> _Task to carry out_: Set down every line from the one containing "Given: Show later" through the last line of the records below, exactly as written, and leave out the pictures.

> _Stored data_:
+-------+

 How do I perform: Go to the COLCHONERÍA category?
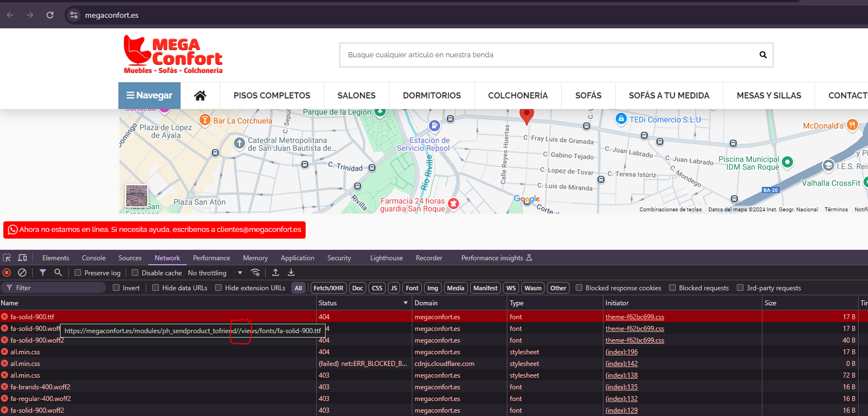tap(518, 96)
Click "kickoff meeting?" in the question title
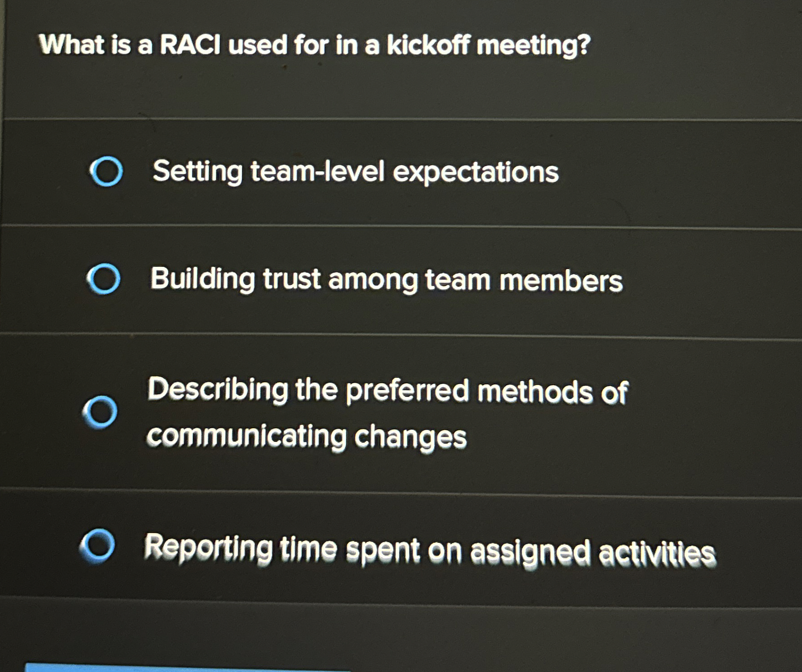Image resolution: width=802 pixels, height=672 pixels. coord(488,46)
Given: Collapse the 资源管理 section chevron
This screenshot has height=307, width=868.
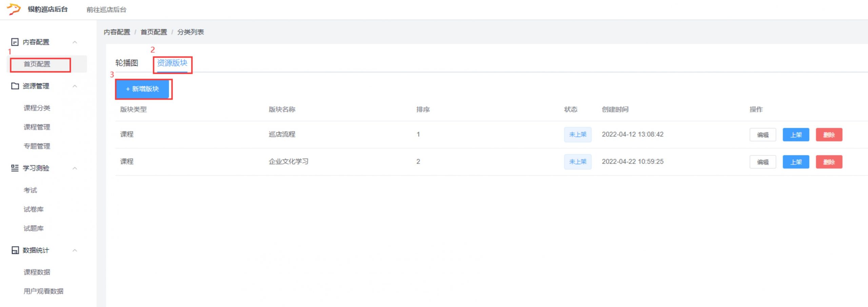Looking at the screenshot, I should [x=75, y=86].
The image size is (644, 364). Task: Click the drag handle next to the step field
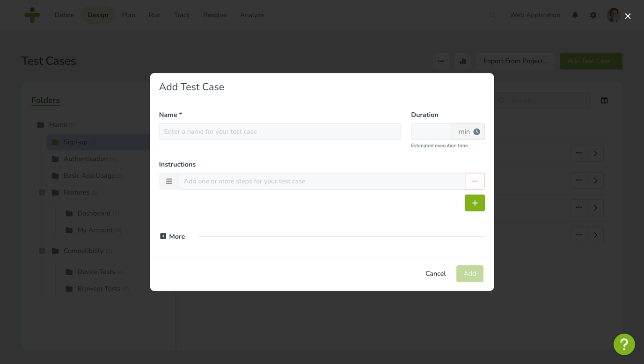pos(169,181)
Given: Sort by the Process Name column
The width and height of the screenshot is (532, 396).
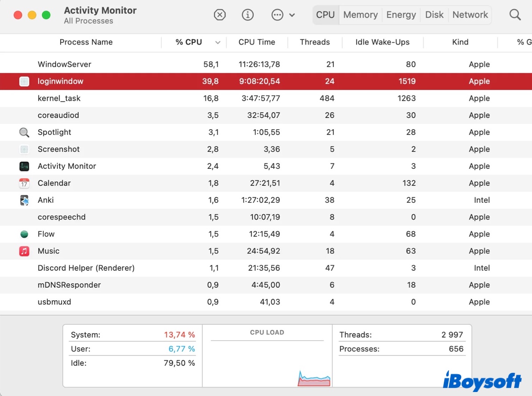Looking at the screenshot, I should coord(86,42).
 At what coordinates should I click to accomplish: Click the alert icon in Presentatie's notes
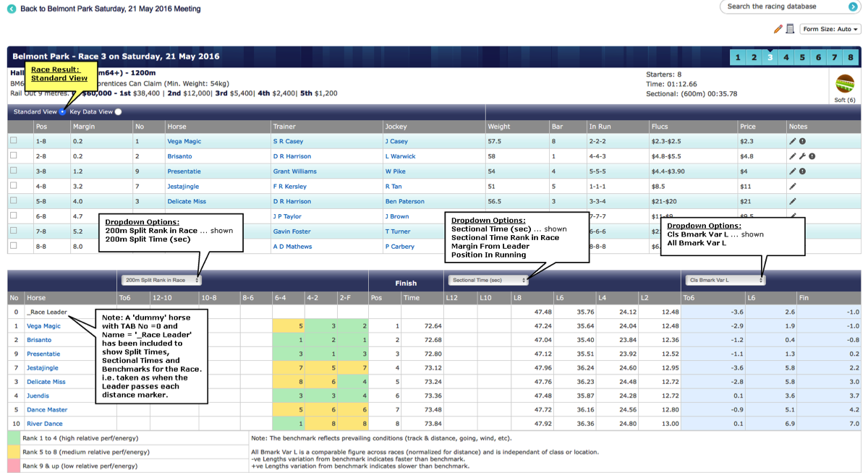click(802, 171)
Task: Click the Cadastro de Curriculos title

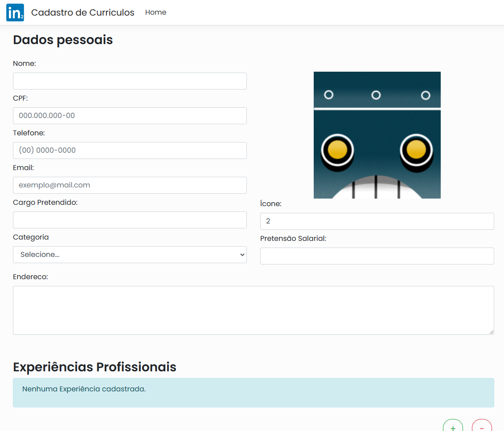Action: click(82, 12)
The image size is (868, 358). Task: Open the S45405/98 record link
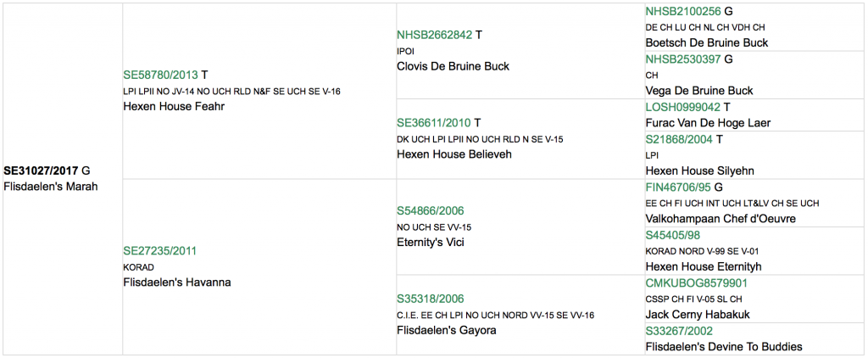click(672, 235)
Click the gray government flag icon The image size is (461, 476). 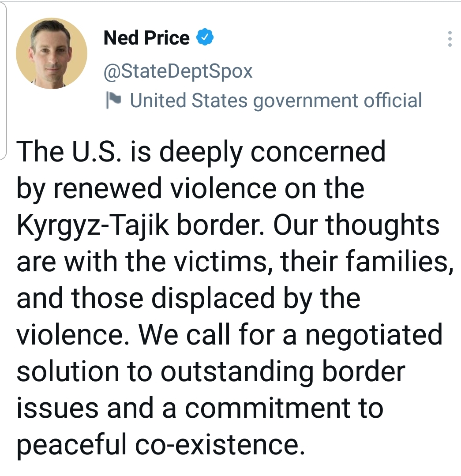click(x=114, y=100)
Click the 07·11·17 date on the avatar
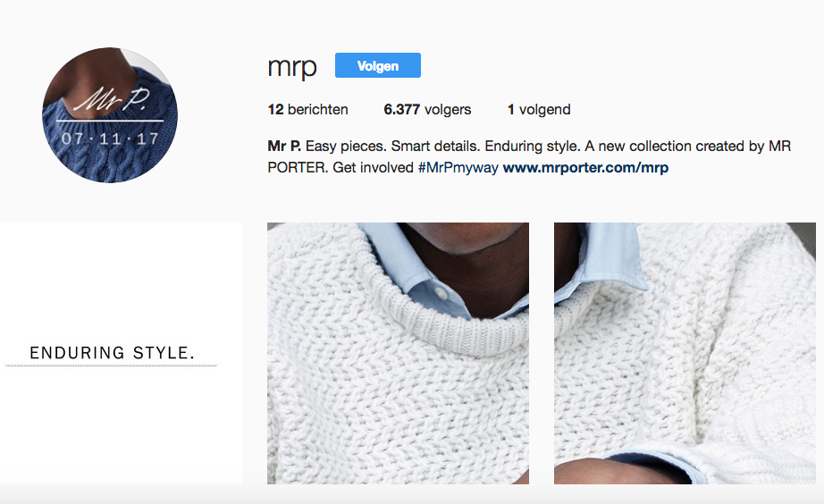Viewport: 824px width, 504px height. coord(110,139)
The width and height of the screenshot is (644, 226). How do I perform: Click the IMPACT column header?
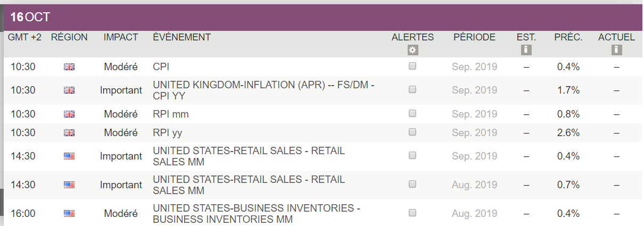(121, 37)
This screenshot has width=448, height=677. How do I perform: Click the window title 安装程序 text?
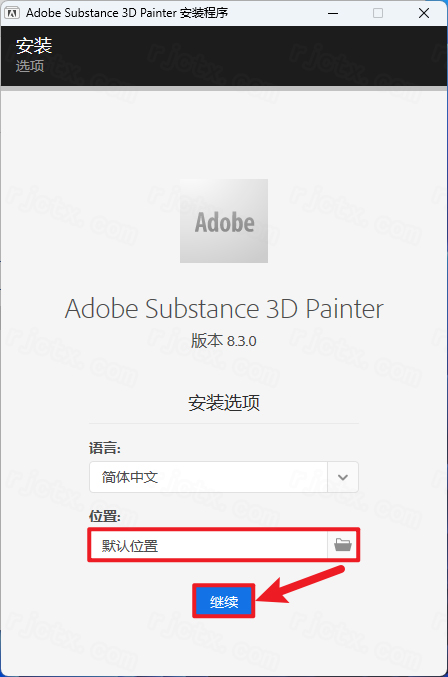[204, 13]
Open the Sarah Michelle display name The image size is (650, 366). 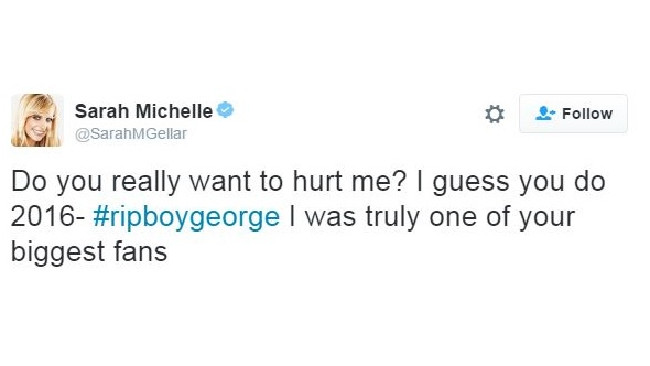(144, 111)
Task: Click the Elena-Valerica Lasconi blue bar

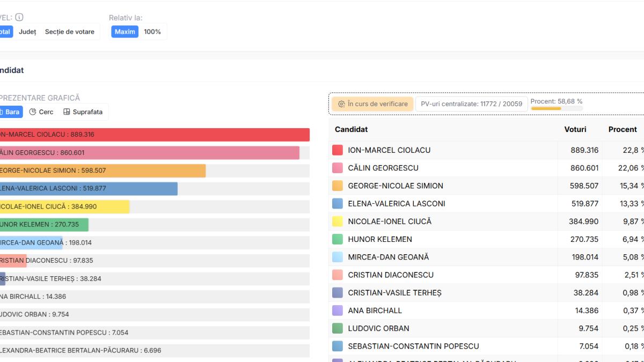Action: click(89, 189)
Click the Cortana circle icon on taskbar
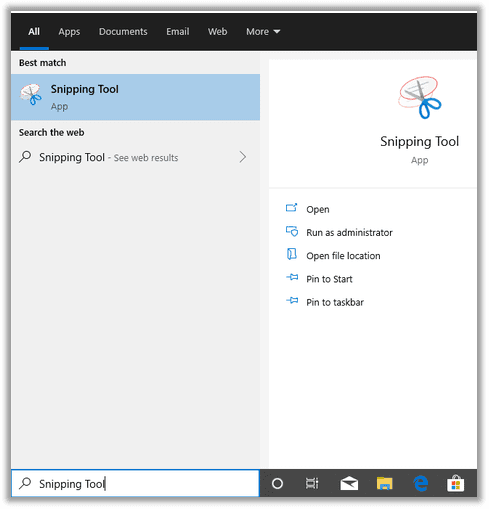The image size is (489, 509). click(277, 483)
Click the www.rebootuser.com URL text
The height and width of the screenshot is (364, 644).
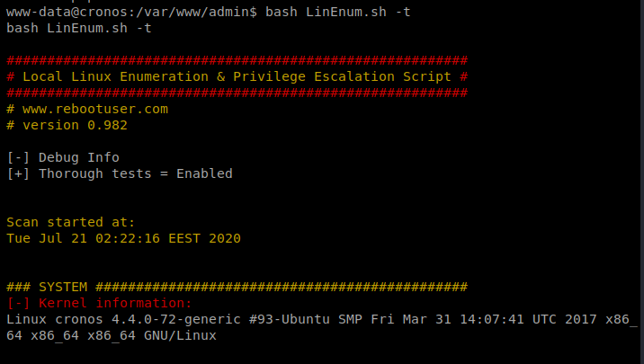95,109
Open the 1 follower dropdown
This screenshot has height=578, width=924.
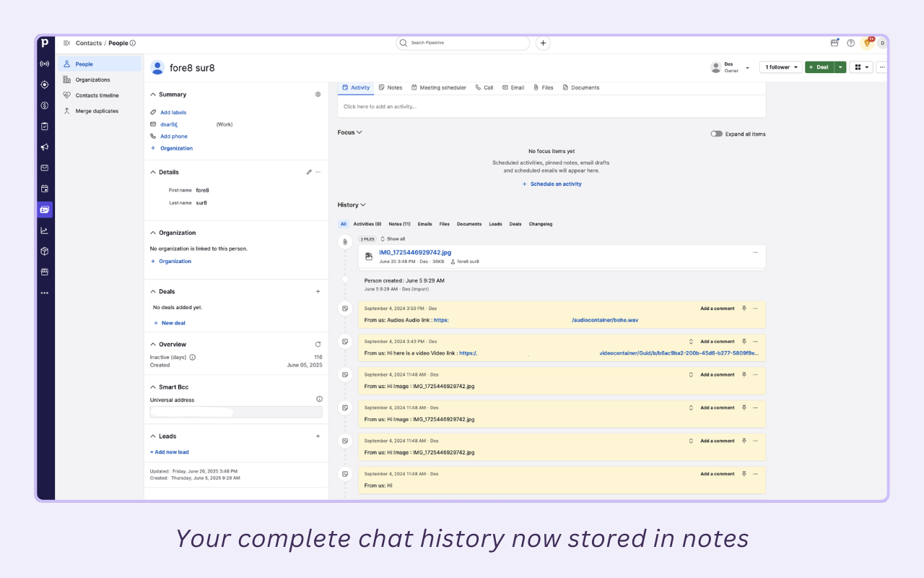(780, 66)
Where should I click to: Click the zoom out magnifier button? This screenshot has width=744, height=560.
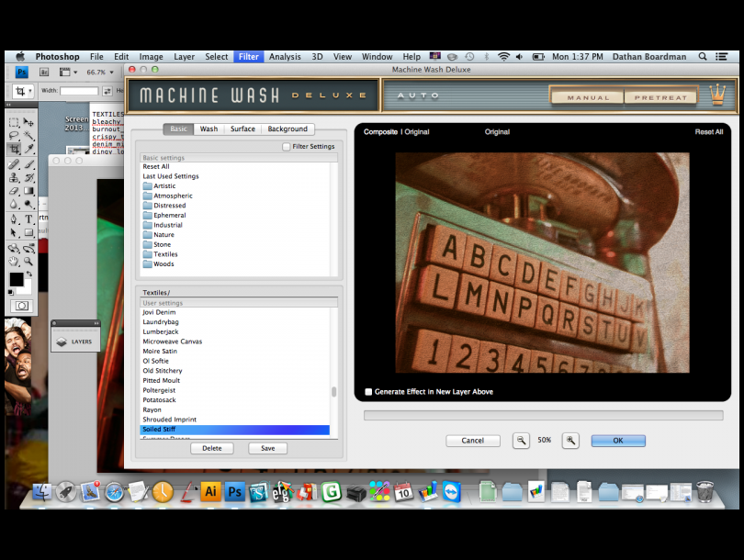coord(522,441)
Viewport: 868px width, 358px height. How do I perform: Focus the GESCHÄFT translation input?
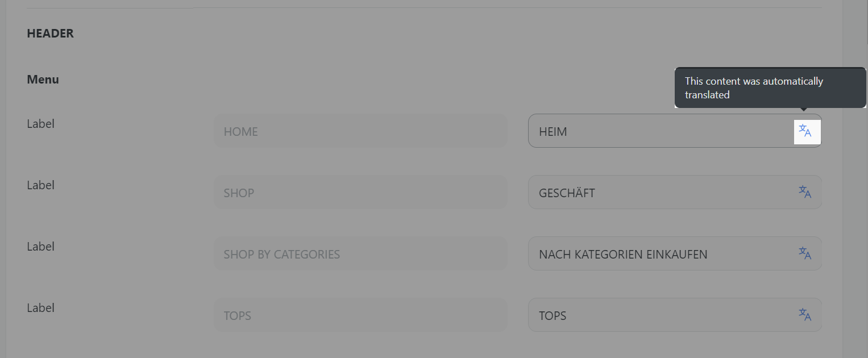(675, 192)
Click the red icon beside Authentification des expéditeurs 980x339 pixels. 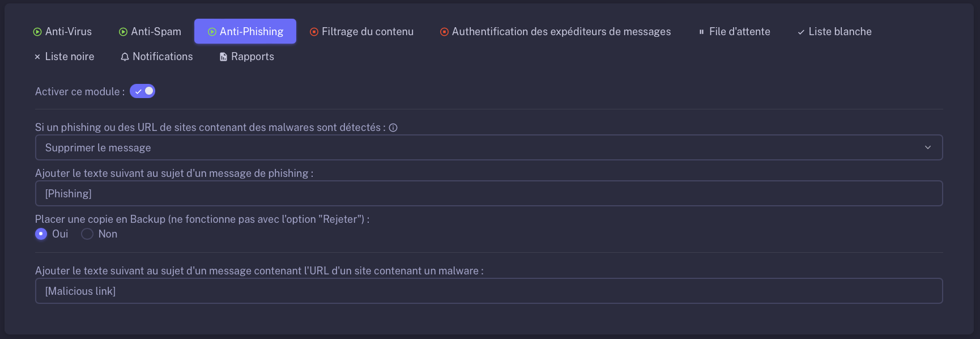(444, 32)
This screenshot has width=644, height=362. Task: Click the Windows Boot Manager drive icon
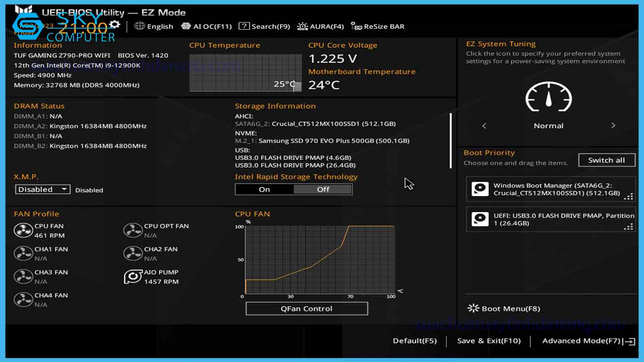pyautogui.click(x=479, y=189)
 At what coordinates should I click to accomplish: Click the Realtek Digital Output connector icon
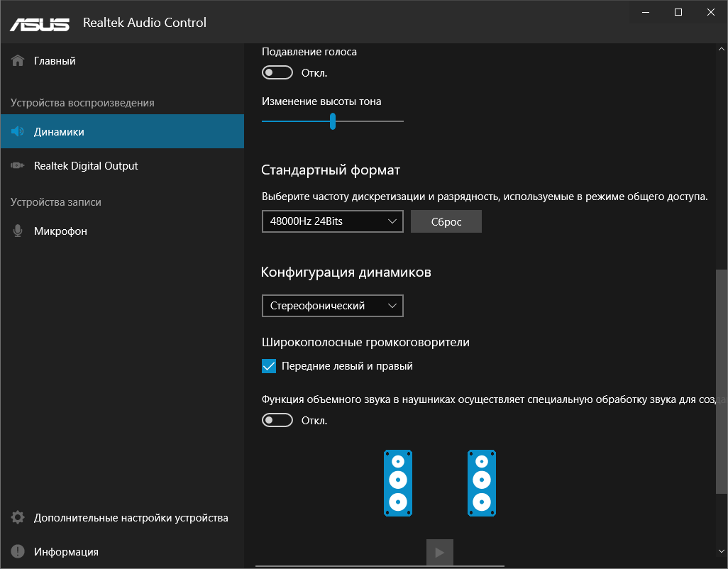(x=18, y=166)
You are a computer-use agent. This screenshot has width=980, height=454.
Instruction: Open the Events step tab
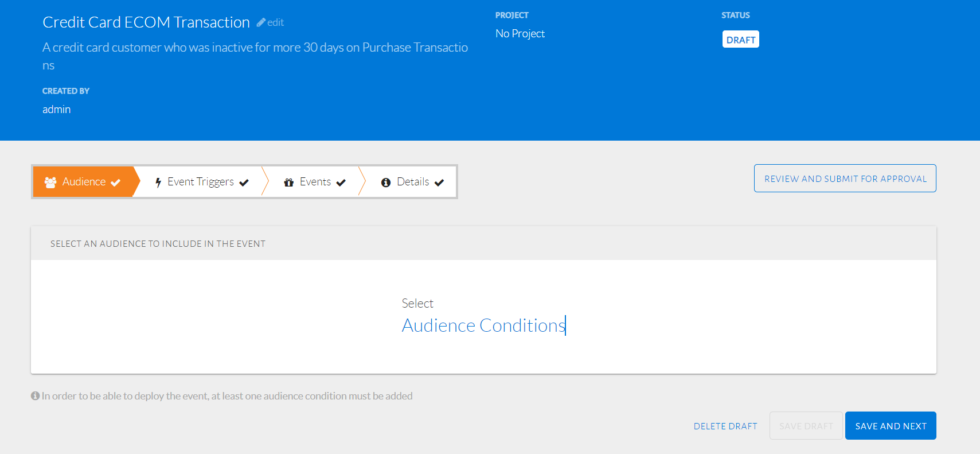(315, 182)
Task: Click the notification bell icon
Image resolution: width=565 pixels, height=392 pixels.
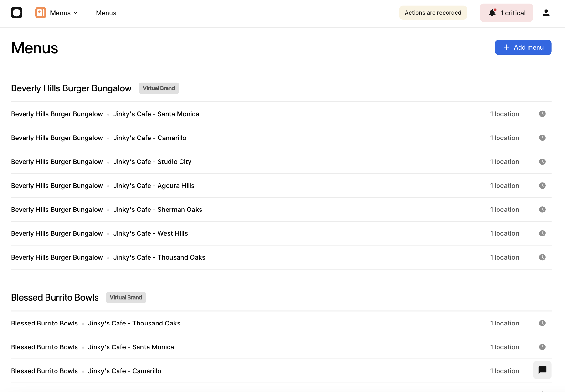Action: (x=492, y=13)
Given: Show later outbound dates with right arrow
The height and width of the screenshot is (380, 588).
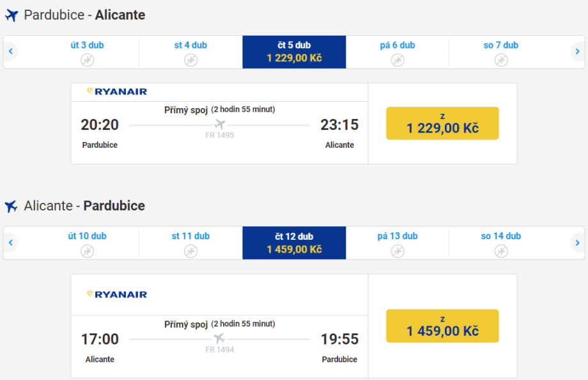Looking at the screenshot, I should (x=577, y=52).
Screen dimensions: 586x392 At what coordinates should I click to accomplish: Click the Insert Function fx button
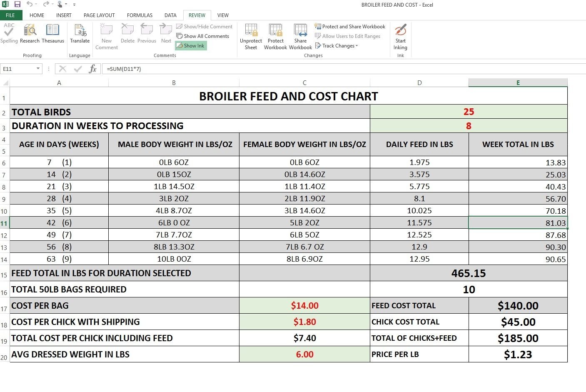(92, 69)
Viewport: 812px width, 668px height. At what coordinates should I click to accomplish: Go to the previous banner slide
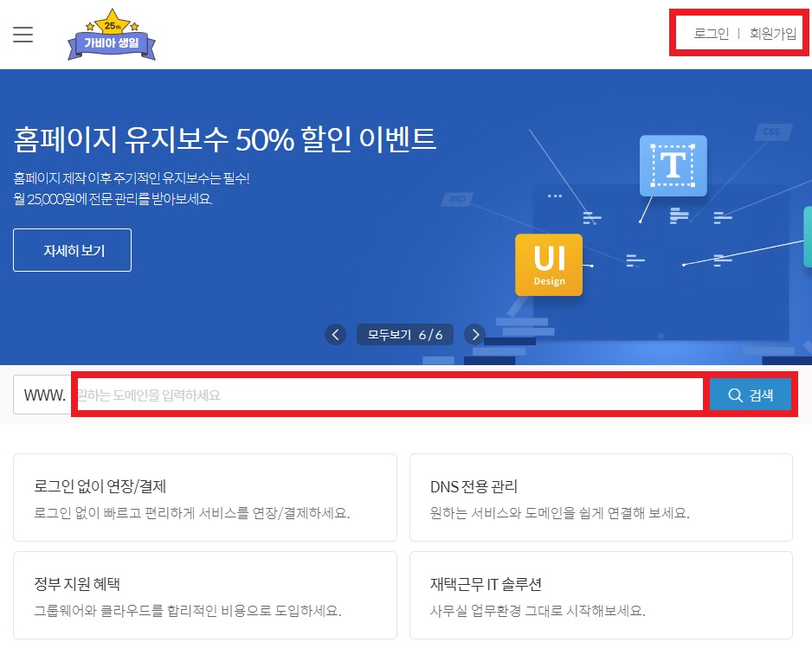[x=335, y=334]
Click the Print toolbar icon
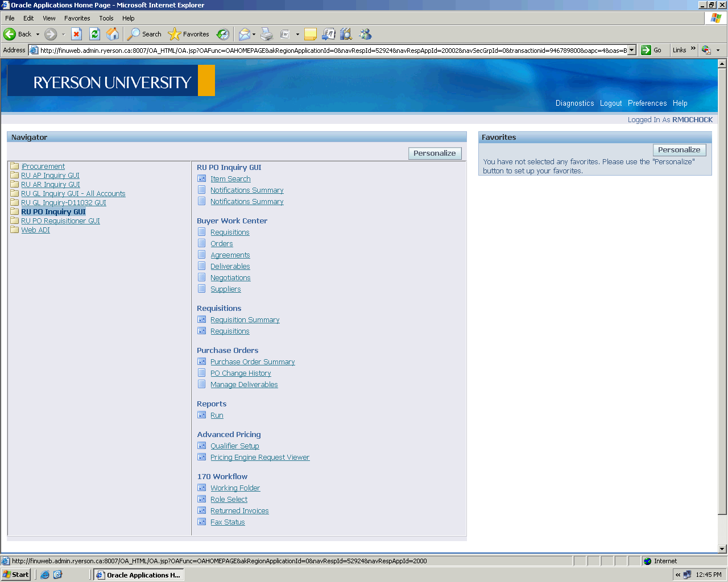 pyautogui.click(x=267, y=34)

+-------+

> _Written response_:
Given: Show later outbound dates with right arrow
The height and width of the screenshot is (380, 588).
Looking at the screenshot, I should (x=577, y=52).
Screen dimensions: 586x392 At what coordinates should I click to accomplish: Click the Insert Function fx button
(92, 69)
Viewport: 812px width, 668px height. At what coordinates should I click to accomplish: Go to the previous banner slide
[x=335, y=334]
Click the Print toolbar icon
 pyautogui.click(x=267, y=34)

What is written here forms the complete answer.